#### Task requirements
Please copy the abstract on emotional distress in polycystic ovary syndrome word for word, from start to finish.

Hum Reprod. 2006 Feb 3
Determinants of emotional distress in women with polycystic ovary syndrome.
Elsenbruch S, Benson S, Hahn S, Tan S, Mann K, Pleger K, Kimmig R, Janssen OE. Department of Medical Psychology, Bochum, Germany.
CONCLUSIONS: Psychiatric illness may go undetected in a proportion of PCOS patients. Although the majority of patients exhibit subclinical levels of psychological disturbances, emotional distress together with obesity lead to large decrements in quality of life in PCOS.
BACKGROUND: The goals were to analyse the incidence of mental distress in women with untreated polycystic ovary syndrome (PCOS) using self-report measures, to characterize PCOS patients at risk for psychiatric disease with regard to sociodemographic and clinical characteristics, and to assess the impact of emotional distress on quality of life.
METHODS AND RESULTS: Complete metabolic, hormonal, clinical and self-report psychological data [emotional distress, Symptom Check List 90 (SCL-90-R); quality of life, Short-Form Health Survey 36 (SF-36); sexual satisfaction, visual analogue scales; sociodemographic data] were obtained from n = 143 untreated women with PCOS. Prior psychiatric diagnoses were exclusionary. Twenty-two patients (15.4%) had a possible psychological disorder, based on SCL-90-R global severity index (GSI) scores >/=63 (SCL cases). SCL cases had significantly elevated body mass index (BMI), but did not differ from SCL non-cases in other clinical, endocrine, metabolic or sociodemographic variables. Stepwise multiple regression analyses identified GSI as a significant predictor of SF-36 Psychological Sum score, along with age and current wish to conceive (R(2) = 0.47); the SF-36 Physical Sum score was predicted by BMI and education (R(2) = 0.27), but not GSI.

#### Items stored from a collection
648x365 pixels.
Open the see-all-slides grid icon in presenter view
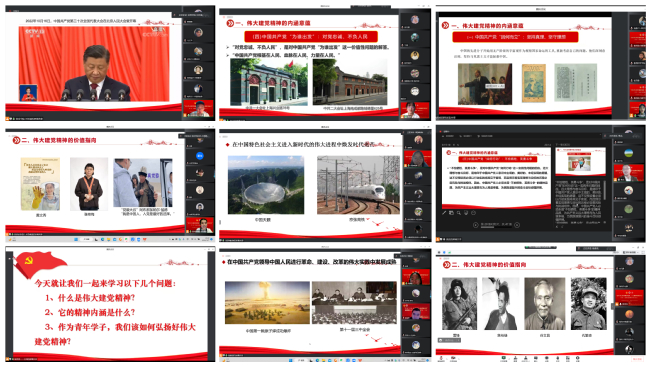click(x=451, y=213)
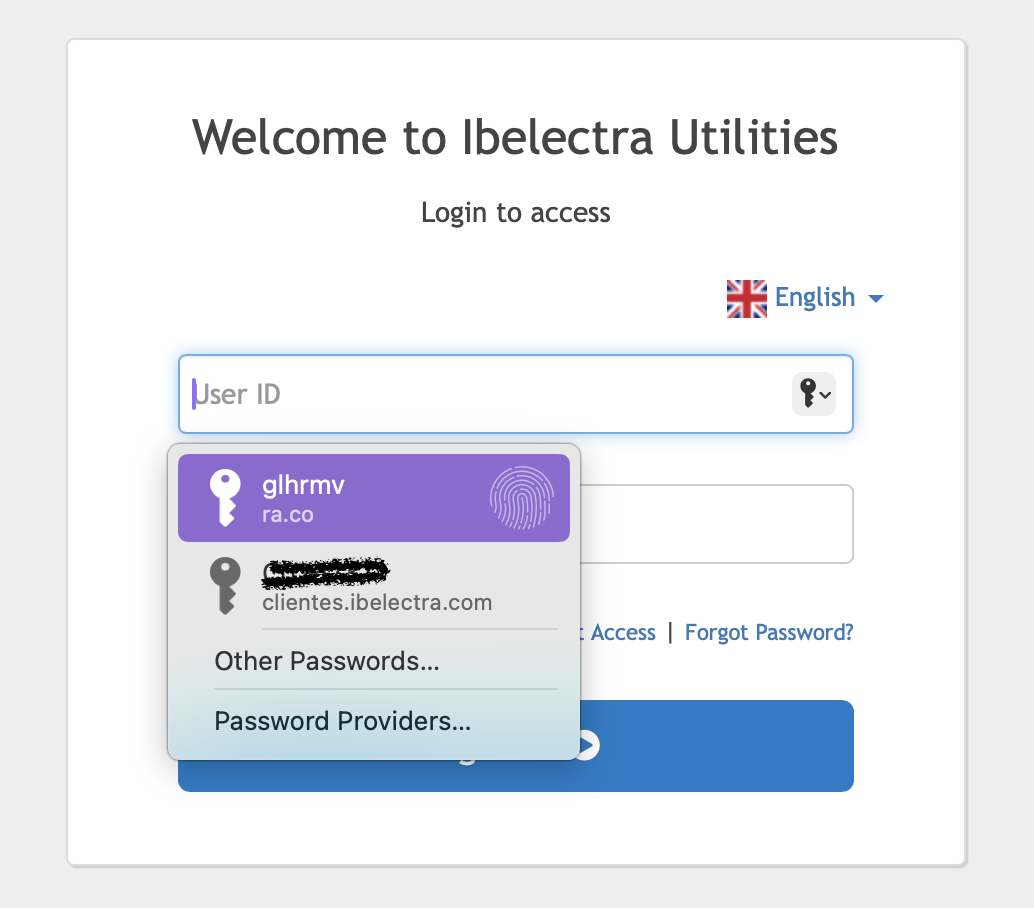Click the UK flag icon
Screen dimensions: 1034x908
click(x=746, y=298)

==

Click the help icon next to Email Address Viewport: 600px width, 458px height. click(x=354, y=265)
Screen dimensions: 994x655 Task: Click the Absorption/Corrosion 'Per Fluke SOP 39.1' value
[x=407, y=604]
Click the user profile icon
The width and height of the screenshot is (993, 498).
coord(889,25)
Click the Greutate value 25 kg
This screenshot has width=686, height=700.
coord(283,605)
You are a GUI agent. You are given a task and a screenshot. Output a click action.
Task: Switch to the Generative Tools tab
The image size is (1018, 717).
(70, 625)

#### Response to the exercise
Hum Reprod. 2006 Feb 3
Determinants of emotional distress in women with polycystic ovary syndrome.
Elsenbruch S, Benson S, Hahn S, Tan S, Mann K, Pleger K, Kimmig R, Janssen OE. Department of Medical Psychology, Bochum, Germany.
CONCLUSIONS: Psychiatric illness may go undetected in a proportion of PCOS patients. Although the majority of patients exhibit subclinical levels of psychological disturbances, emotional distress together with obesity lead to large decrements in quality of life in PCOS.
BACKGROUND: The goals were to analyse the incidence of mental distress in women with untreated polycystic ovary syndrome (PCOS) using self-report measures, to characterize PCOS patients at risk for psychiatric disease with regard to sociodemographic and clinical characteristics, and to assess the impact of emotional distress on quality of life.
METHODS AND RESULTS: Complete metabolic, hormonal, clinical and self-report psychological data [emotional distress, Symptom Check List 90 (SCL-90-R); quality of life, Short-Form Health Survey 36 (SF-36); sexual satisfaction, visual analogue scales; sociodemographic data] were obtained from n = 143 untreated women with PCOS. Prior psychiatric diagnoses were exclusionary. Twenty-two patients (15.4%) had a possible psychological disorder, based on SCL-90-R global severity index (GSI) scores >/=63 (SCL cases). SCL cases had significantly elevated body mass index (BMI), but did not differ from SCL non-cases in other clinical, endocrine, metabolic or sociodemographic variables. Stepwise multiple regression analyses identified GSI as a significant predictor of SF-36 Psychological Sum score, along with age and current wish to conceive (R(2) = 0.47); the SF-36 Physical Sum score was predicted by BMI and education (R(2) = 0.27), but not GSI.